Который вечер мы слышали голос Томки и ее отца.
Почему-то в памяти моей стерлись более важные для меня истории, иные приняли несколько измененный вид, стали не такими, какими они были на самом деле, но голоса Томки и ее отца, тон их, до сих пор звучат в моих ушах, словно все это только что произошло. Почему? Боль другого человека, который чем-то мил тебе, отзывается в сердце страданием раскаяния, если ты в свое время был равнодушен к этой боли. И это не заживает. Потому как собственные неприятности мы не храним – они покрываются слоями других огорчений и других радостей. А в чужой жизни, что прошла мимо нас, память держит что-то одно – или радость, или горе. Так что в истории с Томкой память моя хранила страдание и только страдание…
И я могу почти дословно восстановить тот разговор. Я не видел, где они стояли в своей небольшой комнате или на чем сидели, но это и не столь важно…
Томка. Я не пойду в эту злую школу. Все! Я уеду к тете Жене, в деревню.
Отец. Что значит «не пойду в школу»? Институт кто должен кончать – ты или я?
Томка плачет.
Отец. Почему ты не хочешь идти в школу?
Томка. Все говорят, что ты дезертир… С фронта убежал.
Отец. Глупые дети… Меня комиссовали, бумага есть… Я почти ничего не вижу, нужна операция…
Томка. Почему ты ночью ходил в уборную без очков? Зейнабка тебя видела…
Отец. Послушай, я куда ходил? На бульвар я ходил? Я в уборную ходил. Я туда сто лет хожу. С закрытыми глазами могу ходить…
Томка плачет.
Отец. Ладно, не плачь, ладно… Я что, виноват, что у меня плохое зрение, что я руки своей без очков не вижу?.. Что доктора отказываются меня оперировать уже…
Томка плачет.
Отец. Завтра пойду в школу, выступлю перед детьми.
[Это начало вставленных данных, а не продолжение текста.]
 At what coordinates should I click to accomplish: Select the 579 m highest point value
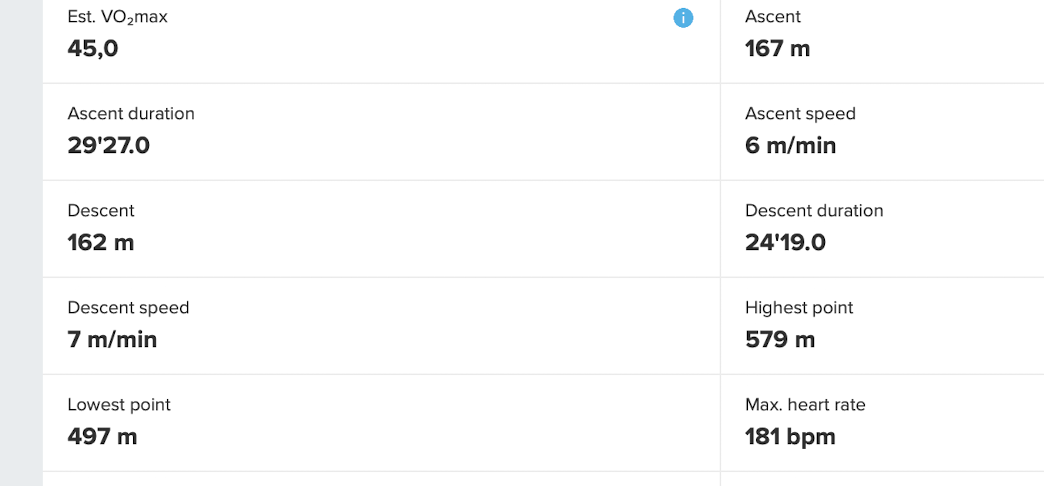click(x=780, y=340)
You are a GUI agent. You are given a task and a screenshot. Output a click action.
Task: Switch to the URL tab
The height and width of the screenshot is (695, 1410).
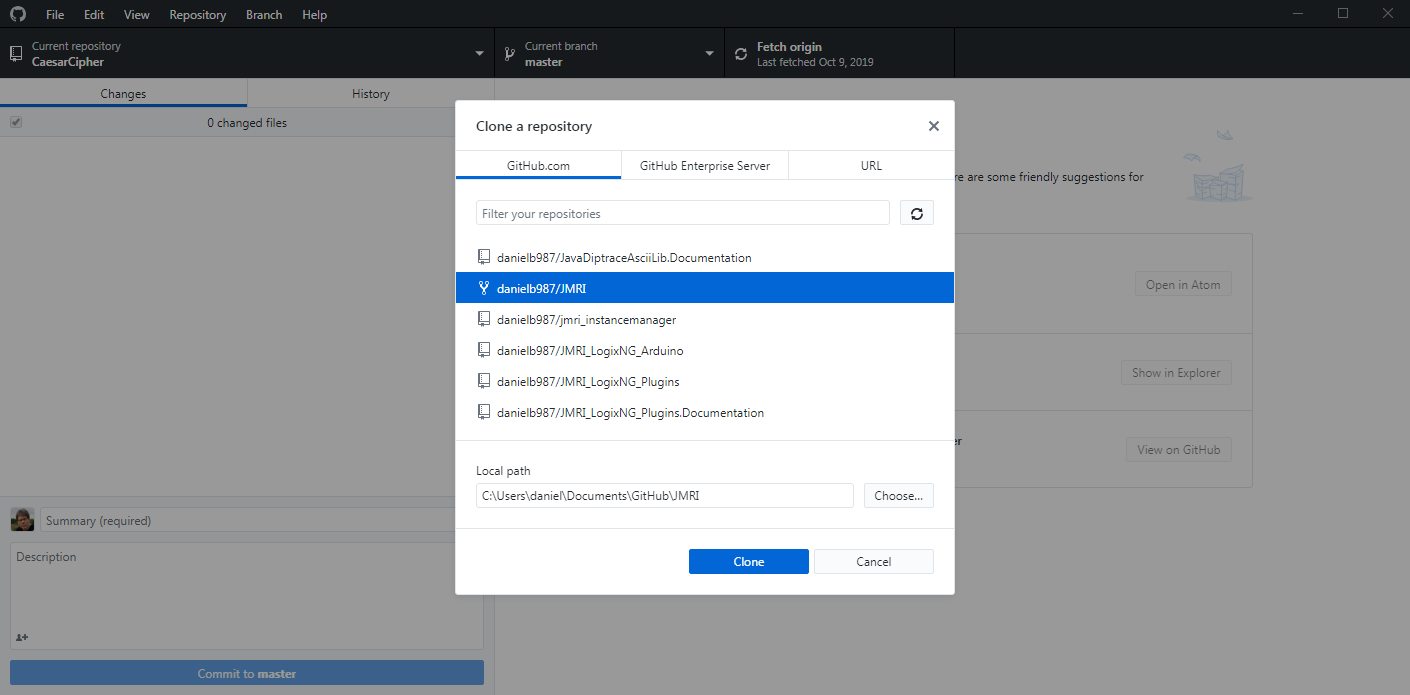click(871, 165)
Томка. Не надо. Еще хуже будет.
Отец. Хуже не будет.
Томка. Будет, будет, будет…
Они заговорили тише. Лишь изредка прорывался резкий вскрик, это был Томкин голос. Адигезалов отмалчивался. Конечно, что он может сказать? Все ясно…
Мы разошлись по домам.
Бутылка с горячей водой, которую бабушка спрятала в моей постели, уже остыла. А через неплотно закрытую пробку пролилась вода. Я раскричался – мало того что бабушка позорит меня на всю улицу, я должен еще и спать на мокрой простыне… Мама тоже накричала на бабушку – той все кажется, что я маленький, а я уже взрослый, мне скоро пора будет жениться… Бабушка сняла простыню и принялась сушить ее над керосинкой. Я так и не дождался, когда она просохнет, и уснул сидя на табурете…
Нет, я не был взрослым, мама ошибалась… Был бы я взрослым, я догадался бы рассказать своим родителям о том, что слышал там, на крыше. Возможно, я смог бы кое-что изменить в жизни двух людей – Томки и ее отца. Но я не придал этому значения. И никто из мальчиков не придал этому значения.
После Нового года Спартак Адигезалович Адигезалов исчез. Он и до этого пропадал на неделю-другую, так как работал экспедитором в каком-то учреждении, и все во дворе к этому привыкли. Однако на этот раз прошел куда более длительный срок, а он все не появлялся.
– Наверное, опять дезертировал, – высказала соображение горбатая Зейнаб, которая и дня не могла прожить без новой сплетни. – В Красноводск дезертировал. Боится, что скоро и к Баку немцы подойдут.